課題の要件: 「What do you see at coordinates (120, 309)」を含む行から「(571, 171).」を含む行まで(両端を含む)を、「Identify the location of」をすべて「Determine the position of」に改めたうえで再掲してください。それ以外の箇所は一切変更しないでください。

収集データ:
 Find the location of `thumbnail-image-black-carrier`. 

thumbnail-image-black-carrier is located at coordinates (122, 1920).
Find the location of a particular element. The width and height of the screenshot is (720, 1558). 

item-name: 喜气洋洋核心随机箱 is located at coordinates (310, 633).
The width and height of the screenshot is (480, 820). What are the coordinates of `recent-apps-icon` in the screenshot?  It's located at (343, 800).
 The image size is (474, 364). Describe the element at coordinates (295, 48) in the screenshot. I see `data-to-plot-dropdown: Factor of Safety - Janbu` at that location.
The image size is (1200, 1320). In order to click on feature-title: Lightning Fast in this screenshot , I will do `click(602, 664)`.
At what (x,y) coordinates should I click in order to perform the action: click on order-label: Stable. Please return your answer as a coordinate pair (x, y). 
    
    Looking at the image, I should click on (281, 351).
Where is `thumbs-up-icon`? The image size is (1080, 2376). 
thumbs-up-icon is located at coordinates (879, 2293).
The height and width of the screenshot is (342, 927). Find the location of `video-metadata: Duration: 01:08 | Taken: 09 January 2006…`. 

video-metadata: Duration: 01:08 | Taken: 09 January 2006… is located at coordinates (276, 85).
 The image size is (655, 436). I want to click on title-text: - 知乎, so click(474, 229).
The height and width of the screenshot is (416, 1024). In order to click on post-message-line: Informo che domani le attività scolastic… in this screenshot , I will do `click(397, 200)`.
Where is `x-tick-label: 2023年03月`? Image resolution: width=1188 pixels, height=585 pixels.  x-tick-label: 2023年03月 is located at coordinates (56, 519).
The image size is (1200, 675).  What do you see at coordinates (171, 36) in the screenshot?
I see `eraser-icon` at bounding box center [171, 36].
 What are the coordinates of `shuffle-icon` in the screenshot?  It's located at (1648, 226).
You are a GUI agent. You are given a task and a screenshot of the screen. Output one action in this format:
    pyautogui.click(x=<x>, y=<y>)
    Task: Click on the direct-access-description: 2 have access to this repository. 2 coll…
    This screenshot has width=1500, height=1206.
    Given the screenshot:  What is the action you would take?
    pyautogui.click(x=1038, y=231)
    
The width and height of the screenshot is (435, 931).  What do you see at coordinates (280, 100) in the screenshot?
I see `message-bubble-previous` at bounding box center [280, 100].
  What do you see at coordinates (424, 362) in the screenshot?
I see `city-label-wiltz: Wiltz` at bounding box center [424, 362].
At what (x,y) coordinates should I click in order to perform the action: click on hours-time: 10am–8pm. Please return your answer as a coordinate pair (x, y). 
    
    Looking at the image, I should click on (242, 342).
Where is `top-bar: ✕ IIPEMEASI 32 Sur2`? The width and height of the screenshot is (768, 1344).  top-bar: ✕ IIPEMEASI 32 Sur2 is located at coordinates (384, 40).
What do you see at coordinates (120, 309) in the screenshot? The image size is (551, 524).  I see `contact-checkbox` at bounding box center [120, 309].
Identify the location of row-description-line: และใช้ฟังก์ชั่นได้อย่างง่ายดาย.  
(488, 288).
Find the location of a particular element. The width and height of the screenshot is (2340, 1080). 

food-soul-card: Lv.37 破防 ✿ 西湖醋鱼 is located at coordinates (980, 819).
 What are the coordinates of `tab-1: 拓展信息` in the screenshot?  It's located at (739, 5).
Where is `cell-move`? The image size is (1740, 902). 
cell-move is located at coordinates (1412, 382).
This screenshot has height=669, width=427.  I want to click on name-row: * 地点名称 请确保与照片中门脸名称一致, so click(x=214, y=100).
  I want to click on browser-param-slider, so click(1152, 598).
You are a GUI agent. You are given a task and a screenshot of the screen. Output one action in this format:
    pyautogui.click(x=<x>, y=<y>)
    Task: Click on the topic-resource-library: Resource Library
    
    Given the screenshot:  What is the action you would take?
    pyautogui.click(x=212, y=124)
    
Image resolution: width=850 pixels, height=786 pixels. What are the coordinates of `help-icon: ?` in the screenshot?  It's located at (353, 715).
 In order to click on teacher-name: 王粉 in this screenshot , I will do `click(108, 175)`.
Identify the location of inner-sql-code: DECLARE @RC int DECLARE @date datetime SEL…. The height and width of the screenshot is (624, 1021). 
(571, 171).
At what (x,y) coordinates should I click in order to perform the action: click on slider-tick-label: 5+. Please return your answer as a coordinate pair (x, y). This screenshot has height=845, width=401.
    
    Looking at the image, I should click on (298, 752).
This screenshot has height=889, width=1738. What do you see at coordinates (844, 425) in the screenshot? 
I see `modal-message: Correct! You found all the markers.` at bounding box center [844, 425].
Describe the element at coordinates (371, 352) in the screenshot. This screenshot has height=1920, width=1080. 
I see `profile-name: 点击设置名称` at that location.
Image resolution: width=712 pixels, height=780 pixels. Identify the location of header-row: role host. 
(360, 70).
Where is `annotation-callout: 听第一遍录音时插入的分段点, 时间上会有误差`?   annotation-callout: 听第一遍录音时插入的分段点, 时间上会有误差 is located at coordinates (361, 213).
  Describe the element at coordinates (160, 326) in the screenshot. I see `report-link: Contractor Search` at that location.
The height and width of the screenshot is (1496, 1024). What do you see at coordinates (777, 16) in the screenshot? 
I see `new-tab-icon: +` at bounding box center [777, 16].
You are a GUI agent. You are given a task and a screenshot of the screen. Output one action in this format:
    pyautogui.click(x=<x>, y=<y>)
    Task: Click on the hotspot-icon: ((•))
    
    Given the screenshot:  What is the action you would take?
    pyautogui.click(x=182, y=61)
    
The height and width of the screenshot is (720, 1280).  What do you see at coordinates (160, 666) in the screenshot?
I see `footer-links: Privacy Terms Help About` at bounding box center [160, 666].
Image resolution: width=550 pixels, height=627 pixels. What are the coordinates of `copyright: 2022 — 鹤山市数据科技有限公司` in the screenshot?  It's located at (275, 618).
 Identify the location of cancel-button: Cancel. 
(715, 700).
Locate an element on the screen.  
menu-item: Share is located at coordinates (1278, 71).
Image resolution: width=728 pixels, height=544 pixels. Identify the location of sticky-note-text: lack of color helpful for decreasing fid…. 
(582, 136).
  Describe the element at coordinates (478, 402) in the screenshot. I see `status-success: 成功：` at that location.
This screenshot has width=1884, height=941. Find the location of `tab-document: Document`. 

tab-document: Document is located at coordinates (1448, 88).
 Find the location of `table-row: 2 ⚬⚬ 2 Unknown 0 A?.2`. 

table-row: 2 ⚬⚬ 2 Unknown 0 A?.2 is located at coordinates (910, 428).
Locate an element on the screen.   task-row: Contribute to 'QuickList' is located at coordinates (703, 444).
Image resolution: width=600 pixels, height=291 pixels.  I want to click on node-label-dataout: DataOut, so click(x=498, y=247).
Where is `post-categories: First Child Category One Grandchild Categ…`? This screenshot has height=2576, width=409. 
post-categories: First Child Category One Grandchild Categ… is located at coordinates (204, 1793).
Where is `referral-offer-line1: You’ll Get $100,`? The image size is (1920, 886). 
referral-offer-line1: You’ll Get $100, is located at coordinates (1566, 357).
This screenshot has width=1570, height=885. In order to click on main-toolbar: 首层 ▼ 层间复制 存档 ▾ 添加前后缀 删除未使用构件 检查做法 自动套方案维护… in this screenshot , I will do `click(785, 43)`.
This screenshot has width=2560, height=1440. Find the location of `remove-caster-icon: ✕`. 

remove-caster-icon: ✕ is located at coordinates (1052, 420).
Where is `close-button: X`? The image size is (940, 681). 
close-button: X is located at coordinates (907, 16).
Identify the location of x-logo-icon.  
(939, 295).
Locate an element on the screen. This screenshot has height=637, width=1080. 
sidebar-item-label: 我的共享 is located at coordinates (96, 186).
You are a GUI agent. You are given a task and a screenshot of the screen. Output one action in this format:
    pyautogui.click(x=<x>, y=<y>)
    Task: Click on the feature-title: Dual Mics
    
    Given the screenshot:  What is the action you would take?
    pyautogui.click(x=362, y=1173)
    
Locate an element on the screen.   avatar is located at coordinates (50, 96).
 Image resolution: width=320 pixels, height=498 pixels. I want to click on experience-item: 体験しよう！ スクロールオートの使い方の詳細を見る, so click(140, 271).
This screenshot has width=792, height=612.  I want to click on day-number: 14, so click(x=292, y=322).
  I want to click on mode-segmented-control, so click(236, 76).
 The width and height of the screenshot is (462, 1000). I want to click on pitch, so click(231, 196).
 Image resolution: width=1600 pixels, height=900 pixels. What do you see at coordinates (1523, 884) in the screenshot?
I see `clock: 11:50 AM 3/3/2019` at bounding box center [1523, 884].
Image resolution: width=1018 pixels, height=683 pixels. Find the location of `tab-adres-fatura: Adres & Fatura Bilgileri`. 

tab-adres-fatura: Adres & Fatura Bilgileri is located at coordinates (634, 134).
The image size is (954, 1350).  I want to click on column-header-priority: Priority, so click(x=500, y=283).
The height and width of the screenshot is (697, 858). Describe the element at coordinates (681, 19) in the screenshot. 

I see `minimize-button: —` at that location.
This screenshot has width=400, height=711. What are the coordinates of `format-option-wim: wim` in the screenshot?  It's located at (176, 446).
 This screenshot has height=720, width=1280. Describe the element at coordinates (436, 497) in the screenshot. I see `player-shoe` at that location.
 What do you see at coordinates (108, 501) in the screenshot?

課題の出力:
What do you see at coordinates (120, 309) in the screenshot? The image size is (551, 524).  I see `contact-checkbox` at bounding box center [120, 309].
Determine the position of row-description-line: และใช้ฟังก์ชั่นได้อย่างง่ายดาย.  
(488, 288).
Find the location of a particular element. The width and height of the screenshot is (2340, 1080). 

food-soul-card: Lv.37 破防 ✿ 西湖醋鱼 is located at coordinates (980, 819).
 What are the coordinates of `tab-1: 拓展信息` in the screenshot?  It's located at (739, 5).
Where is `cell-move`? The image size is (1740, 902). 
cell-move is located at coordinates (1412, 382).
This screenshot has height=669, width=427.  I want to click on name-row: * 地点名称 请确保与照片中门脸名称一致, so click(x=214, y=100).
  I want to click on browser-param-slider, so click(1152, 598).
You are a GUI agent. You are given a task and a screenshot of the screen. Output one action in this format:
    pyautogui.click(x=<x>, y=<y>)
    Task: Click on the topic-resource-library: Resource Library
    
    Given the screenshot:  What is the action you would take?
    pyautogui.click(x=212, y=124)
    
Image resolution: width=850 pixels, height=786 pixels. What are the coordinates of `help-icon: ?` in the screenshot?  It's located at (353, 715).
 In order to click on teacher-name: 王粉 in this screenshot , I will do `click(108, 175)`.
Determine the position of inner-sql-code: DECLARE @RC int DECLARE @date datetime SEL…. The height and width of the screenshot is (624, 1021). 
(571, 171).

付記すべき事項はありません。